Problems to work on ▸
1. Answer these questions using the passage on the Borj Nord fort in Fez:
(a) Which dynasty first established the fort, and in what year?
(b) What is the fort open to the public as today?
(c) Which fort faces Borj Nord across the valley?
2. Carry on the passage about the Borj Nord fort in Fez from the point where it stops.

Extract provided ▸
◇ ◇ ◇ ◇ ◇

Borj Nord or Burj al-Shamal (), Al-Burj ash-Shamali () is a fort in the city of Fez, Morocco. It was first established in 1582 by the Saadi dynasty, modeled after the Portuguese forts in the 16th century. It is among the largest defense structures around the city of Fez and one of the few to incorporate European-style changes in military architecture in the gunpowder age. Today, the fort is open to public as the Museum of Arms.

Historical background of the fort 

The fort was built in 1582 by the powerful Saadi sultan Ahmad al-Mansour. The Saadians, whose capital was Marrakesh, had faced notable resistance to their rule in Fez and the fort is one of several that they built around the city. They were intended to keep the restless population of Fes el-Bali (the old city) under control as much as to actually defend the city from external attacks. Accordingly, the forts were built in commanding positions overlooking the city, from which their canons could easily bombard the city if desired. Along with Borj Nord, the other forts built at this time were: Borj Sud, facing Borj Nord across the valley on a hilltop overlooking Fez from the south; Kasbah Tamdert, a citadel guarding Bab Ftouh to the south-east; and the Borj Sheikh Ahmed, one of three bastions built along the east and south walls of Fes el-Jdid and the one closest to Fes el-Bali. The Saadians built Borj Nord, Borj Sud, and the new bastions of Fes el-Jdid to emulate Portuguese military architecture; a consequence of their wars to oust the Portuguese from Morocco. Their construction was probably helped by the labour and expertise of European prisoners captured in the famous Battle of the Three Kings in 1578. These are the first and arguably only fortresses in Fez designed for the new age of gunpowder.

◇ ◇ ◇ ◇ ◇

Raw data ▸
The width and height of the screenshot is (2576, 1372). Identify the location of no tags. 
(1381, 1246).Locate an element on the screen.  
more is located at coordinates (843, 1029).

◇ ◇ ◇ ◇ ◇

Task-by-task outputs ▸
1.
(a) The Saadi dynasty, in 1582.
(b) The Museum of Arms.
(c) Borj Sud.

2.
The large corner bastions of the fort (giving it a star-like appearance from above) are believed to have been added later during the Alaouite period. The original fort would have been more compact and almost cubic in appearance, similar to the Borj Sud which still retains its original form.

Museum of Arms

Today the fort houses the Museum of Arms (French: Musée des armes). Founded in 1963, it was the first museum in Morocco specializing in the history of arms and armour. Its collection includes up to 5000 pieces (only a part of which are on display) originating from 35 countries and dating from prehistory to the 20th century. The museum emphasizes the collection of Moroccan arms, and features a large number that were manufactured in Fez in the Makina, an industrial arms factory established in 1886 next to the Royal Palace in Fez. One of the notable artifacts on display is an enormous Saadian cannon that was used during the Battle of Three Kings in 1578, nearly 5 meters long and weighing around 12 tons.

The building, the museum and its collection were extensively restored in 2003.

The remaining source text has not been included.